# Flights from Ireland to Greek Islands



## Plek Trum (12 Jan 2009)

Hi,
I am looking to book direct flights from Ireland to Santorini OR other of the Greek Islands.
Preferably ex Cork or Shannon if possible.  Does anyone know which airlines fly direct from these airports (if any!) and if not, would you know the airlines ex Dublin??  I've searched but cant seem to find them (fuzz brain today.. very bad!)  Much appreciated, thanks...


----------



## deli (12 Jan 2009)

Malev air were doing a flight Dublin Athens last year but not sure if they are still doing it. Don't think there is a direct flight to any of the islands, unless its a charter in high season


----------



## Plek Trum (12 Jan 2009)

It's proving nearly (if not entirely) impossible!  Been a long day here though so I may not be seeing things too clearly.  I want to book flight only as I have a large gift voucher for worldwide hotels to use and this would be perfect.  

Maybe ex London is the way to go?
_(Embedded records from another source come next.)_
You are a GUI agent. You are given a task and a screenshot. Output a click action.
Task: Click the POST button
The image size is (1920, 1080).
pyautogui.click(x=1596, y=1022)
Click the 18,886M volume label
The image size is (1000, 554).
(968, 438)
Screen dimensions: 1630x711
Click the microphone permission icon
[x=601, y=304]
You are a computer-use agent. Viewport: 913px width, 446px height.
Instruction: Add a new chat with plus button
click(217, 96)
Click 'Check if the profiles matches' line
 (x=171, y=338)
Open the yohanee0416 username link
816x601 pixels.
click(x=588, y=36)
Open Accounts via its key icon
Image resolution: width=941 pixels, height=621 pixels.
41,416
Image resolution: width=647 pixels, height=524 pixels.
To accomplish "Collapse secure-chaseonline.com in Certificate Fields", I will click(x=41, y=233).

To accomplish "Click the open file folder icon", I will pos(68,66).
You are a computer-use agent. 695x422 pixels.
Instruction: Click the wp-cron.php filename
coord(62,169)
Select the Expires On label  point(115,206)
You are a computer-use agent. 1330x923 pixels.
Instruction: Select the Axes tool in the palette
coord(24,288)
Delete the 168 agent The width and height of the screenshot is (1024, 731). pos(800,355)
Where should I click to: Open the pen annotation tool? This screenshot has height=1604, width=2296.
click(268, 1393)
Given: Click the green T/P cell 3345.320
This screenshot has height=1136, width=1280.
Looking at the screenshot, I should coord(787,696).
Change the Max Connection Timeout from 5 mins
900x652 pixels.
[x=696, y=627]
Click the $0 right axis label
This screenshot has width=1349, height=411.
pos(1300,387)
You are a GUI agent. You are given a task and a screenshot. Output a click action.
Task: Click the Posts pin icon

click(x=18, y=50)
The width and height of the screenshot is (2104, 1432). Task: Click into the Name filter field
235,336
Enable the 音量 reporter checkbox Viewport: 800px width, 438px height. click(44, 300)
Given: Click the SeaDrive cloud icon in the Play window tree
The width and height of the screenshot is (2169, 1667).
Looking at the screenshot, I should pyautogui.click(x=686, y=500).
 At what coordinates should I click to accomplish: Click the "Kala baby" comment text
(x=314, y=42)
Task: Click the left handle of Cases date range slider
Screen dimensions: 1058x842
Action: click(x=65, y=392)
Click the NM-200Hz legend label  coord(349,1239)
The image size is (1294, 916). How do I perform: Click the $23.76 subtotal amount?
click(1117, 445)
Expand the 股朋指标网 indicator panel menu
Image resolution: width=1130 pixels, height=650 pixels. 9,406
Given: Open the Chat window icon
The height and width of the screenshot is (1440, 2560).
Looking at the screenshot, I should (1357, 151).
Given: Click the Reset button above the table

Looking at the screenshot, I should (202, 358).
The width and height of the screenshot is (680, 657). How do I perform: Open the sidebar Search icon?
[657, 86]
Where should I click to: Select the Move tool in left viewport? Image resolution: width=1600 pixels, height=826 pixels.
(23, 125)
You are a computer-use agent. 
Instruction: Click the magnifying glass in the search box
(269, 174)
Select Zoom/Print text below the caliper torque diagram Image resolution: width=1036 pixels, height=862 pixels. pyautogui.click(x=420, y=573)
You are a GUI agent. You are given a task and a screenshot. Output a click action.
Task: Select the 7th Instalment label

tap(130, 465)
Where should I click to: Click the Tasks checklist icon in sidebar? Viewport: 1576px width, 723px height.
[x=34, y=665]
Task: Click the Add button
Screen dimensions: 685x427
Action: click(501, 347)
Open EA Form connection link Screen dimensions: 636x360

Grand going out but a lot of effort coming home. 

All other suggestions and help welcome!


----------



## Graham_07 (12 Jan 2009)

Santorini is beautiful. Got there last year ex Cork just before XL went bust. Can't find any similar now. THink Falcon/JWT or Budget are doing Zykanthos in Summer 09 though.


----------



## Plek Trum (12 Jan 2009)

You timed it well Graham.. on all fronts! Heard that it is beautiful alright, top place to visit.  Fingers crossed we get flights organised with some ease and convenience, I dont think anyone has / will pick up the Cork - Santorini flight.. awful shame!


----------



## lou2 (12 Jan 2009)

We are really missing out on some of the Greek Islands in terms of direct flights to Ireland. I was a regular visitor to Rhodes but Budget Travel withdrew their direct flight from Dublin last summer and are not reinstating it this year which is a real pity as we loved it over there.


----------



## woodbine (12 Jan 2009)

Zakynthos is beautiful and the resorts of Alykes & Alikanas are very much family orientated. 

But even last year i found it impossible to get direct flight-only from Cork.

You'll get them from UK airports but remember it's often called "Zante" in England.


----------